かつてはアカデミー賞を2度も受賞した映画監督だったヴァル・ワックスマン。今は、生活の為に不本意ながらもテレビ・コマーシャルを撮るしかない過去の人になりつつあった。ある日、ハリウッドの映画プロデューサーである元妻・エリーの強力なバックアップにより、大作の監督に就けることになる。しかし、撮影開始寸前、極度のストレスからヴァルの目が見えなくなってしまう。もしも、その事実がバレれば、この仕事は無くなってしまう。
仕方なく、目が見えない事をごまかしながら撮影を開始するのだが…。


ちょっと久しぶりのウディ・アレン監督・脚本・主演作品。室内シーンが多いが、スケールの大きさを感じるのは、何故なのだろう?ファースト・シーン。横移動するカメラは、はじめ、そこに登場している人物の全てを移さず、段々とパズルの全体が見えて来るようになっている。

本当に、楽しめた。1975年からずっと、ウディ・アレンの新作を観る幸せをほぼ毎年、かみしめている。ここ数年、やや低迷していた気もするが、この作品が、いつもの“予定調和”の上で作られていながら、満員の試写室のムードがこんなにも良いのは何故なのか考えてみた。

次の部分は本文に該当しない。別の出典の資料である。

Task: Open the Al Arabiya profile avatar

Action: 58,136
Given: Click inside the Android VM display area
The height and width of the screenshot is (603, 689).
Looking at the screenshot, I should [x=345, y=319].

そう、映画の中のウディ・アレンは“アメリカの寅さん・インテリ版”なのだ。“ああ、また寅=ウディ・アレンが、いつものドジを繰り返しているゼ”という安心感はもう、世界中の他のどの映画でも味わえない気がする。
寅さんと違う所は、ラストでまた旅に出るのではなく、大抵は落ち着いて終わる所だ。

“ヤクザな所がない、観客が見上げる存在の寅さん”という、ほぼ同じ様なキャラクターを30年近く演じているウディ・アレン。今回は映画監督の役だが、映画全体が彼自身を取り囲む世界であるハリウッドや映画批評、プロデューサー達への痛烈な皮肉にも見えるから、面白い。

彼は、今年70歳になる。美輪明宏さんと同い年だが、黙っていれば誰にもバレないだろう。
いいなぁ、年齢不詳って…。
実は、この映画、2002年の作品なのだ。早く次のが観たい。